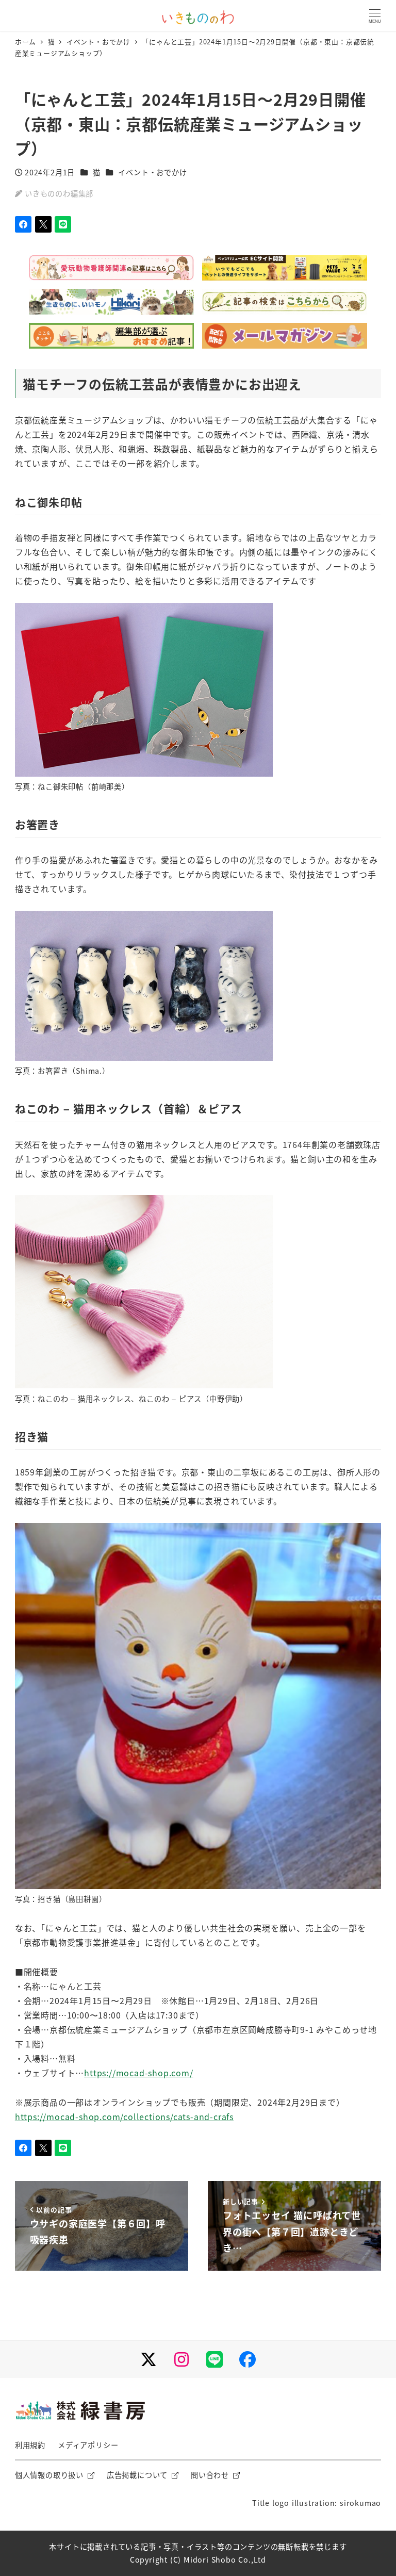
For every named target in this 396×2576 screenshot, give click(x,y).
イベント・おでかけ (152, 172)
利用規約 (30, 2445)
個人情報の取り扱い (49, 2475)
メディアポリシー (88, 2445)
_ _ _ _
WHAT THE TASK REQUIRES: Output every line above exactly as it stands, and drop any picture.

ANSWER TO THE EXERCISE:
For every named target in this 396×2576 screenshot, give click(x,y).
イベント・おでかけ (152, 172)
利用規約 (30, 2445)
個人情報の取り扱い (49, 2475)
メディアポリシー (88, 2445)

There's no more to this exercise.